Bullet Points: House of the Rising Sun
Late one evening, after a long weekend of hosting guests at my small, yet comfortable home, I sat down to take in an action flick which was new and sounded somewhat entertaining. It was a film starring a former WWE Superstar and one that used elements from so many other excellent films like Casino and Goodfellas so I blindly jumped into it without reading any spoiler-free reviews and tested my luck. Unfortunately, as luck would have it, I made a bad choice. My expectations were crushed within minutes of the film starting and I fought back the desire to switch to a different movie. I still have no idea why it was called House of the Rising Sun….
The Gist: Ray just got out of the joint 6 months ago and has been working security at a shady club that doubles as an illegal casino and brothel but now he’s on the run after the club gets robbed and Ray is framed as the inside man. Now, Ray is using all of his old cop buddies and every trick in the book to find out who did it and clear his name before he goes down for good this time.
The Cast: Dave Bautista plays our hero who really isn’t a hero at all named Ray. His three-letter name is about as deep as his character gets as he quietly drives around for most of the movie in search of the men who framed him for the robbery. They mention several times that he was a “dirty cop” and that he did time but it’s never revealed why or why all of his old cop buddies are pissed at him after he clearly could have ratted them out too. Dave’s whisper acting is on par with Steven Segal for most of the movie. I kept having to turn up the volume to understand what the hell he was saying. Amy Smart plays Dave’s lady friend who is now bumping uglies with Tony, who trust me when I say, is easily the most noticeable twist bad guy in the history of inside man twists. Smart makes it rain on some strippers at the end but the rest of her character boils down to her unbelievable feelings for Dave. Seriously, she is pathetic.
People keep saying that he “looks like a cop” but I just don’t see it.
The Villain: Dominic Purcell plays Tony, which is a totally original name for a mobster guy. Being the real inside man is supposed to surprise you but if you have half a brain then you’ll figure it out almost immediately that his animosity towards Bautista is there for a reason. I can’t tell you what the other bosses names are but one guy is fat and looks white and his brother is supposed to be Danny Trejo so that already had me confused. Either way, this movie now has two strikes against it following the poor showing by the hero.
Dominic Purcell’s hair carries the brunt of the drama in this movie.
The Action: This movie had a chance to redeem itself with a couple of totally awesome action scenes and it failed worse than the early 90’s Buffalo Bills. If you have a pro wrestler as your main guy then you should probably give him a couple of opportunities to throw some dudes around or punch some guys in the face but the director apparently thought it was best to have him pussyfoot around and cower when a guy 40 lbs. lighter than him threatened him. Maybe the makers of this film should watch a Dwayne Johnson movie and see how it’s done. Hell, watch Suburban Commando! At least Hulk Hogan kicks serious ass in that. It pains me to say this but this is one of those movies that would fall under the “What Not to Watch” series here at Bulletproof Action.

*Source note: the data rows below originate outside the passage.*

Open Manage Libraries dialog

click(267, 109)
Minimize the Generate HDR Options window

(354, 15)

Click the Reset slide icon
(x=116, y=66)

My favorite “action” scene as Dave walks casually through the strip club at the beginning.
Take it Home:
- Danny Trejo Sighting: Damn straight he’s in this movie! And he gets a sex scene with a topless chick, so enjoy that.
- WTF: Despite Bautista being a WWE Superstar and being jacked as shit, he still fights like a 4th grader and is probably the weakest ex-cop/ex-con I’ve seen on film in a while.

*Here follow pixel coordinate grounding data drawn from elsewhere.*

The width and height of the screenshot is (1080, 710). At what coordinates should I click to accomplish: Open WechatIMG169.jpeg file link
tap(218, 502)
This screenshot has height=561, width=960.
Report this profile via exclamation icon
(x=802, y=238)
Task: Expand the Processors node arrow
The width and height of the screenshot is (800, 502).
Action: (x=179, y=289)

- Finale: On one side, I was extremely disappointed in the ending of the film but on the other side I was just happy that it was over with.
- Hellbent for leather: This movie does do a good job of proving my leather jacket theory.
- Please stop: The music is pure garbage. It sounds like the 4 am block of rock music on a station that plays way too much Avenged Sevenfold.
- Bellybutton tattoos and turtle necks: True signs of being a badass.